A complex network of chemokines and pro- and anti-inflammatory mediators is involved in the initiation and progression of chronic periodontitis. Matrix metalloproteinases (MMPs), the main enzymes responsible for matrix degradation, are important for periodontal tissue destruction, but their activity can be inhibited by tissue inhibitors of metalloproteinases (TIMPs). Interleukin-12 (IL-12) and granulocyte-macrophage colony-stimulating factor (GM-CSF) have been shown to be involved in inflammatory and autoimmune diseases. Until now, no studies have reported on serum levels of MMP-2 and GM-CSF in chronic periodontitis patients and periodontally healthy subjects. Therefore, the aim of the present study was to determine the serum levels of MMP-2, TIMP-1, IL-12 and GM-CSF in chronic periodontitis patients, compared with periodontally healthy subjects. The test group of the study comprised 40 chronic periodontitis patients, whereas the control group included 108 periodontally healthy individuals. Blood samples were collected from all participants and examined using enzymelinked immunosorbent assay (ELISA) analysis.

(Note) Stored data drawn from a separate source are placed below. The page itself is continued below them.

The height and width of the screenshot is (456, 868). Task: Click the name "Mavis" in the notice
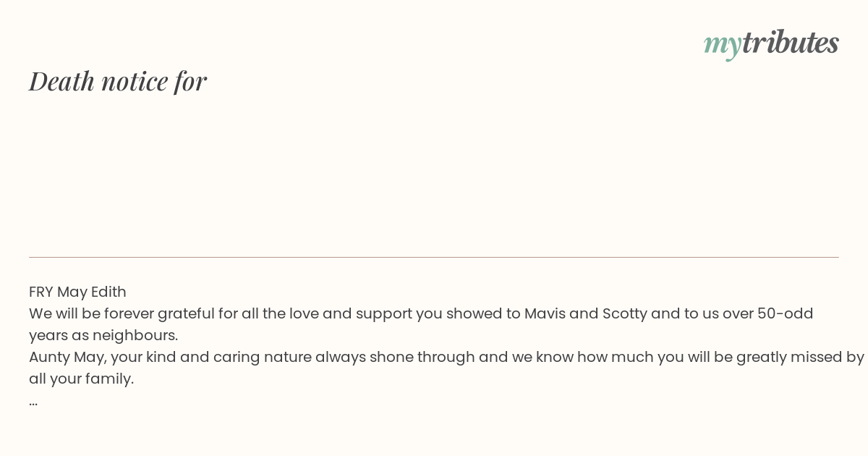click(x=545, y=313)
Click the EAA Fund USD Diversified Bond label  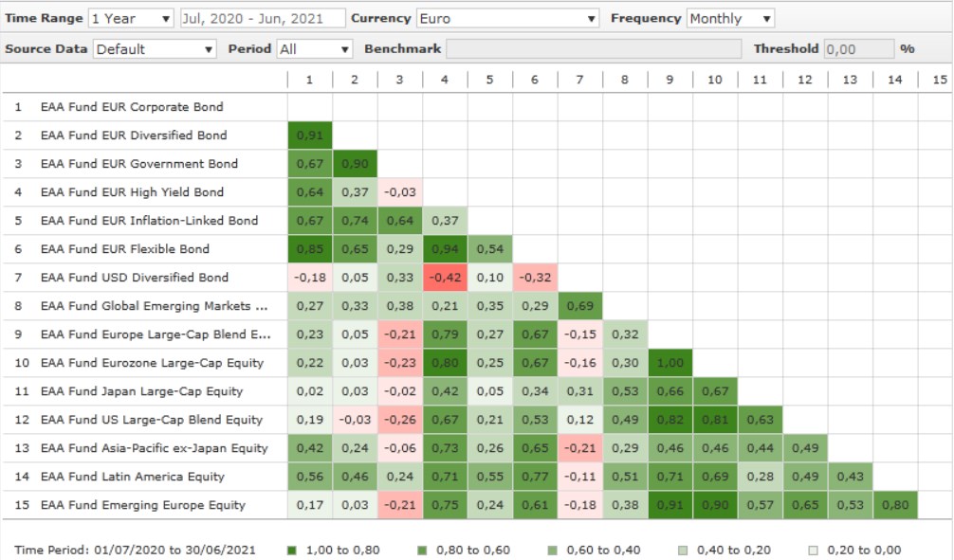point(134,278)
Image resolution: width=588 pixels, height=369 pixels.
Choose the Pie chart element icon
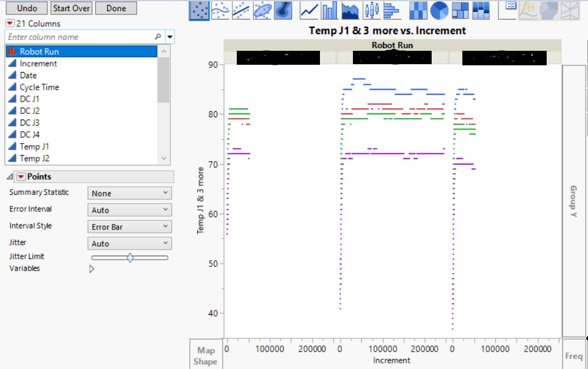click(439, 10)
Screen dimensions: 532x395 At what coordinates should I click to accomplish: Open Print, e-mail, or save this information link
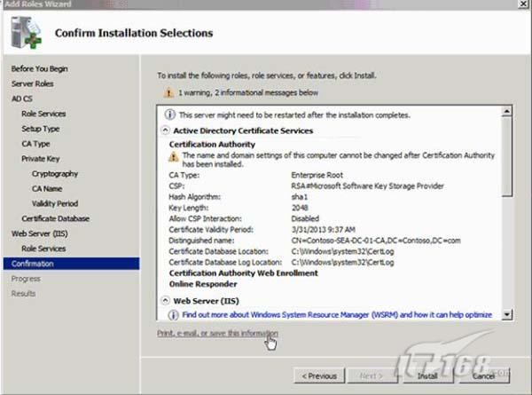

Clinical periodontal parameters (bleeding on probing, clinical attachment level and probing pocket depth) and the serum levels of MMP-2, TIMP-1, IL-12 and GM-CSF were statistically significantly higher in the test group than in the conptrol group. These results may indicate that MMP-2, TIMP-1, IL-12 and GM-CSF could be involved in the initiation and progression of chronic periodontitis.

Key words: Chronic periodontitis, cytokines, matrix metalloproteinase-2 (MMP-2), tissue inhibitor of metalloproteinase-1 (TIMP-1), interleukin-12 (IL-12), granulocyte–macrophage colony-stimulating factor (GMCSF).